The goals of our Developmental-Behavioral Pediatric (DBP) fellowship training program include: 1. to provide fellows with exemplary training in the knowledge base needed in order to be competent DBPs, and to train them to share that knowledge with others through teaching; 2, to train fellows to be active and professional participants in interdisciplinary clinical care, providing quality care to patients that is culturally sensitive and family- centered; 3. to train fellows in the foundations of research, so that they can be effective researchers themselves and also critically analyze the literature in order to improve their own life-long practice of DBP medicine; and 4. to train fellows in the awareness of the larger community in which they practice, training them to be future leaders in the field of DBP and champion advocates for children, particularly vulnerable populations.

The majority of clinical experience for fellows occurs at the James L. Dennis Developmental Center, a regional referral center for diagnostic assessments of developmental and behavioral concerns in children from infancy to adolescence. Diagnoses encountered in that clinical setting include (but are not limited to) autism spectrum disorders, ADHD, learning impairments, developmental delays, intellectual disability, and disruptive behaviors. Fellows also spend time in clinics staffed by the Section of Developmental/Behavioral Pediatrics at Arkansas Children’s Hospital (ACH), which include Growth and Development Clinic, Complex Care Clinic, and High Risk Newborn Follow Up Clinic, along with other subspecialty clinics staffed by associated disciplines such as Genetics, Pediatric Habilitation, Neurology, Psychiatry and Adolescent Clinic on the campus of Arkansas Children’s Hospital (ACH).

The Section of Developmental/Behavioral Pediatrics is involved in several community-based programs that allow fellows additional experience.
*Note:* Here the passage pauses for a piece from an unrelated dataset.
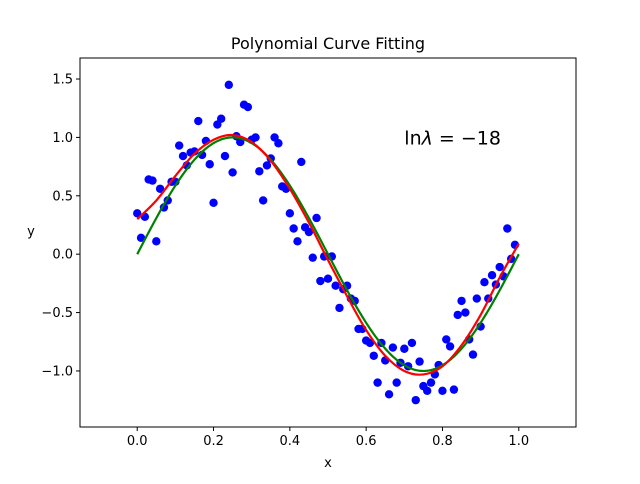 The width and height of the screenshot is (640, 484). Describe the element at coordinates (214, 442) in the screenshot. I see `x-tick-label: 0.2` at that location.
This includes the provision of medical coverage for the Project for Adolescent and Child Evaluation Foster Care Program, the Leadership Education for Children with Neurodevelopmental Disabilities (LEND) training program, and the outreach clinics across the state at various developmental day treatment centers (DDTCS) for children.

Gradually more time per year is devoted to research throughout the three year program. Each fellow develops a Scholarship Oversight committee, consisting of faculty that assist the fellow in developing and implementing a research project, with the goal of presenting this project regionally or nationally and having a manuscript or other ABP-approved scholarly work product for submission by the end of training.